What initially triggered my curiosity was my own experiences. A few years before I was a dialysis candidate I started experiencing a lack of focus leading to an inability to retain complex bodies of knowledge. One day I asked my nephrologist about it. He strongly implied it might be age-related. I was in my 40s at the time so I took it as an insult. Later I learned he simply didn't know about cognitive issues of kidney disease and he didn't believe in it.
Soon after that, I became involved in the Kidney Association. I volunteered to do counseling for fellow patients and their relatives. I recognized others expressing concerns about a number of cognitive issues often way more and way worse than I had experienced myself:
Fatigue was the big one, something I recognized personally as my disease progressed.
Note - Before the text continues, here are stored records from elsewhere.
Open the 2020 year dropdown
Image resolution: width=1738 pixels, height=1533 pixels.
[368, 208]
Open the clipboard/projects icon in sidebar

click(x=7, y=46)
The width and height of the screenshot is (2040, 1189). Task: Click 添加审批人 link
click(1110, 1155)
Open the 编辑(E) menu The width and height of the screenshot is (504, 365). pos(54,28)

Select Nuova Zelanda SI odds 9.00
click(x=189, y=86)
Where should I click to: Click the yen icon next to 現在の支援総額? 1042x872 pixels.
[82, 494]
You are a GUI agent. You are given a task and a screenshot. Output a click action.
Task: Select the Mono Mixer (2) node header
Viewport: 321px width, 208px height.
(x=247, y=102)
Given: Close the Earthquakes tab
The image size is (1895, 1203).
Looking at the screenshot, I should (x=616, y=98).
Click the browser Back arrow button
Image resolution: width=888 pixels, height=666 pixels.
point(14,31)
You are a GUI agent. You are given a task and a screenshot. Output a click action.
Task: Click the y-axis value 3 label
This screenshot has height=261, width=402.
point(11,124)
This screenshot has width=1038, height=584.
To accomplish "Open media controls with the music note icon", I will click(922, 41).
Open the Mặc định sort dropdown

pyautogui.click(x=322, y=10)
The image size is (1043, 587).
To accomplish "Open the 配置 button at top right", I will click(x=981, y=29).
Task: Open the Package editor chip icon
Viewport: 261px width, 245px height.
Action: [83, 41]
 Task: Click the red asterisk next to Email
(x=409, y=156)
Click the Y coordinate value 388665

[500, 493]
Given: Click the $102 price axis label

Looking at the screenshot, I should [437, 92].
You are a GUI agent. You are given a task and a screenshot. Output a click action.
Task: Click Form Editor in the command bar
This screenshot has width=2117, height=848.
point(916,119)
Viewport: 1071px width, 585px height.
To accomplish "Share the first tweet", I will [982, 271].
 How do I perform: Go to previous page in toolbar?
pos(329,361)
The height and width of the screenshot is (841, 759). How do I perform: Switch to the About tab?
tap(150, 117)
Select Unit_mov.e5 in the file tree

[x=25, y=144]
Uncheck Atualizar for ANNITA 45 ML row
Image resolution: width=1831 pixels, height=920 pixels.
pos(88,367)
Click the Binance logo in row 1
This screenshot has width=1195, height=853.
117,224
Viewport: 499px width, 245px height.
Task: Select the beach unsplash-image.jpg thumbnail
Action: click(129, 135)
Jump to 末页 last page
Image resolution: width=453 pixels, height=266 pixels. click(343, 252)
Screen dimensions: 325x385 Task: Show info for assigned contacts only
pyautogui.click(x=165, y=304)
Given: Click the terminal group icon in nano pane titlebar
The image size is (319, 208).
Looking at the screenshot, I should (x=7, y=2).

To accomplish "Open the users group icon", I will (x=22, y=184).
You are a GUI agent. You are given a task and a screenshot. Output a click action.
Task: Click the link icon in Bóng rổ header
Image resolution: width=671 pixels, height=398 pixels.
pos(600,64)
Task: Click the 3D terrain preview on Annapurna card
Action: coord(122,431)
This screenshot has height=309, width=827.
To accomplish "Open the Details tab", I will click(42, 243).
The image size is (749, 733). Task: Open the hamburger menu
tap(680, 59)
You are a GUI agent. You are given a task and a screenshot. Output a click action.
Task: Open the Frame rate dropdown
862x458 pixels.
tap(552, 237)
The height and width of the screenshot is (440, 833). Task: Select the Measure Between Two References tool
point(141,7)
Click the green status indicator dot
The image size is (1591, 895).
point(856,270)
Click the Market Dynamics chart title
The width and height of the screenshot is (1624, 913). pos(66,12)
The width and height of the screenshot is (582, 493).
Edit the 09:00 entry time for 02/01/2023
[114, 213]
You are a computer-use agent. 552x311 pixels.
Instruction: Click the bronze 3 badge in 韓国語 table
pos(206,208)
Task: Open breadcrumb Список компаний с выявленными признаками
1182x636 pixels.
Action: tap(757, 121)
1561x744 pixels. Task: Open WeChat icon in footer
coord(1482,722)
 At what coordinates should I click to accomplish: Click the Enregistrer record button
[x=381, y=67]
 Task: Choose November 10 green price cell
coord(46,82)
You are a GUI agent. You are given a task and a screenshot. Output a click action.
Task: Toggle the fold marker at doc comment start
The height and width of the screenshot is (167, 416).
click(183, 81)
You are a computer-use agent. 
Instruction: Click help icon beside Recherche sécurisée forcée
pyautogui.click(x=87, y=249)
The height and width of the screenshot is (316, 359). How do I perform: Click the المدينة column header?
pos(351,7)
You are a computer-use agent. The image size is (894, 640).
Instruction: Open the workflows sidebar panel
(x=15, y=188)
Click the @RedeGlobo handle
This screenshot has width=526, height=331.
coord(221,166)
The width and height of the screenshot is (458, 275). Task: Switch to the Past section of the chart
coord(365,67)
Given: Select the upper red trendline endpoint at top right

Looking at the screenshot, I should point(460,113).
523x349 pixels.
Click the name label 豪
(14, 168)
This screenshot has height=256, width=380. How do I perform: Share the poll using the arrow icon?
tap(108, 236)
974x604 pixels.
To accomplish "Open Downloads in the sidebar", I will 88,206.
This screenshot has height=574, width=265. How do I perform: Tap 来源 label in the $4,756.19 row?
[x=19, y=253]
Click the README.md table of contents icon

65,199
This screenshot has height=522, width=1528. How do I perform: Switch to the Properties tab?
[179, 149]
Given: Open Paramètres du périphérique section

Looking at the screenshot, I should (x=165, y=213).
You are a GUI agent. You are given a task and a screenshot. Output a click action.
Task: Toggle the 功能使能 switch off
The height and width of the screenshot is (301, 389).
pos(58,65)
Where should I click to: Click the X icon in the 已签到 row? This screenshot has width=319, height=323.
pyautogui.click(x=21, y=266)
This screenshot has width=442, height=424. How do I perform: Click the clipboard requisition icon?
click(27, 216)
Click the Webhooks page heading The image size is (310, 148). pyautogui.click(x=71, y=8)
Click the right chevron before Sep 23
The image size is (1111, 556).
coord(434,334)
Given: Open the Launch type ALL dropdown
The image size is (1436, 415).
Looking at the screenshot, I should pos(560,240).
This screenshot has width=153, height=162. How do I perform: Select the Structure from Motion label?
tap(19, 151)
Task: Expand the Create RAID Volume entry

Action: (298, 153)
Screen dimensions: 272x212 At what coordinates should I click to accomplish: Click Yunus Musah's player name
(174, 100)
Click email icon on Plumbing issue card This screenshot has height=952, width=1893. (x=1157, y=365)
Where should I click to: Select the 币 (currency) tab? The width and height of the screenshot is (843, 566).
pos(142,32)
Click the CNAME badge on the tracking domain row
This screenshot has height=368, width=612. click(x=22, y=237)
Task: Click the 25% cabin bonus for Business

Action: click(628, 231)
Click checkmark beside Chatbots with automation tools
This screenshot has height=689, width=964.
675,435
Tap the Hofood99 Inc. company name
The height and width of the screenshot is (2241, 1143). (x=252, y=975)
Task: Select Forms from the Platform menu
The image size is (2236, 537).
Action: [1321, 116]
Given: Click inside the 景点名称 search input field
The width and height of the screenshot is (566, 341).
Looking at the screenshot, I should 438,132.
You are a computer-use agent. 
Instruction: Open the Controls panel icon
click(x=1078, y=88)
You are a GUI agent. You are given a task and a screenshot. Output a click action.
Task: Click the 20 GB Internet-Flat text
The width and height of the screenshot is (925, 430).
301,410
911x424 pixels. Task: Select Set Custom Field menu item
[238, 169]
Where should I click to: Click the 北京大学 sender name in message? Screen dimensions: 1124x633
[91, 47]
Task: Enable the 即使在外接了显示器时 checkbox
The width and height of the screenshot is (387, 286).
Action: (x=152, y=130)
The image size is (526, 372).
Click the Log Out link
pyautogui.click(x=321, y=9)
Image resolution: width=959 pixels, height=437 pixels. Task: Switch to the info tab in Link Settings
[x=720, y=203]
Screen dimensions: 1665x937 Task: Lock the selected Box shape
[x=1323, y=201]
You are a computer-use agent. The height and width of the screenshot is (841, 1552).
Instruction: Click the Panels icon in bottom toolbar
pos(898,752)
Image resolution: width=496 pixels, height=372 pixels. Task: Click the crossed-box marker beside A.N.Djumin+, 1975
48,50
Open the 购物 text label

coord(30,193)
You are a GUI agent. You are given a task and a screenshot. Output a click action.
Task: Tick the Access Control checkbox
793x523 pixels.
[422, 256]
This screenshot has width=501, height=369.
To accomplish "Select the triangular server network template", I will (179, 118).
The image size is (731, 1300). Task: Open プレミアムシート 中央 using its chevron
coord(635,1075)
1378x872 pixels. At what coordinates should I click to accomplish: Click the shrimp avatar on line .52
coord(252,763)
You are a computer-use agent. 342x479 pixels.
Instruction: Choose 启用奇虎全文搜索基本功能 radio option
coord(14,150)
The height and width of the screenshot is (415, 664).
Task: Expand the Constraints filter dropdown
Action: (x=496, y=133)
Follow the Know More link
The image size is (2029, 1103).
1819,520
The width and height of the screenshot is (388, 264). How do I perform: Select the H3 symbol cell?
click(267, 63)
The second-most prevalent issue was poor memory skills, especially recall of events, concepts, and words.
Attention was another big one, people complained about not being able to concentrate like they used to.
A combination effect of poor memory and concentration was learning difficulties. We learn things slower than others. We don't retain what we are trying to learn. We need more repetition than others.
No wonder starting HHD is tough for some—especially when coupled with the shock of starting dialysis itself. Other things people typically complain about are executive function problems, like planning and decision making, troubleshooting, overcoming habitual responses, and resisting temptations. Finally we have complaints of a more emotional nature: fragile temperament, responding with anger, sadness, frustration, despair, or resignation.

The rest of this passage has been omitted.